At the interval bang, we are introduced to the real Naayak.
The rest of the film is about who is Naayak, why the police and Pradeep Rawath are hunting for him, and how Cherry contributes his bit to redeem Naayak.
The first half regularly raises the pitch by playing good songs and the scenes where Ram Charan saves hundreds of children from the clutches of a mafia. There is some lecturing reserved for the media. There is the talk of the need to give back to the poor. The fights are well-choreographed, with the hero mutilating everybody in two shakes of a lamb's tail. With Brahmi in tow, Charan has good scenes where Jaya Prakash Reddy and Co evoke laughter.
The second half is the crux, and some of the scenes are the lifeblood. Charan takes up the saviour's role reluctantly, while the people giving him leadership role comes consequentially. The hero saves hundreds of girls from flesh trade. A poisonous factory is reduced to smithereens by the leader. Charmme's item song may not satisfy some (just Kevvu Keva did not impress Rajamouli). Despite some loose ends (will someone wanting to prove that a person fled away after murdering a Minister throw his dead body in Ganga or cut it into pieces within the four walls?), the comedy of confusion involving the entire cast in the last 30 minutes is enjoyable.
The story is definitely tailor-made for Charan's surging image. He gets to spout massy dialogues (written by Shiva Akula) and dances even more well. The dance choreography (by Lawrence and two others) is nimble. He strikes a beautiful chemistry with his Magadheera pair. He looks motivated in the action scenes and sprightly in the songs. There is no much comedy from him though.

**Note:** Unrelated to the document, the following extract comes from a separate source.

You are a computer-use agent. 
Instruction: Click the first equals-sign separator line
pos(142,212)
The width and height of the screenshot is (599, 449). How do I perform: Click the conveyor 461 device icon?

Kajal is glamorous and has a lengthy role. Amala Paul sparkles with her co-star in the remix version of Shubalekha rasukunna (Shreya Ghoshal's vocals uplift it to a new high), but she does nothing else. JP clearly steals the show in a number of scenes, outshining a narcissistic Brahmi. Posani's is another noteworthy character. Pradeep Rawath has been done-to-death of late, and he is no better here. MS makes his presence felt in one scene. Rajiv Kanakala, Venu Madhav and Surekha Vani are seen briefly.
Technically, the film is top-notch. SS Thaman's music and BG score are an asset. Chota K Naidu's cinematography lends a rich feel. The action scenes and the songs have a special appeal. Gautham Raju's editing is a plus.
All in all, Naayak is for all those who love to watch an entertainer filled with doses of heroism and comedy, and also good music.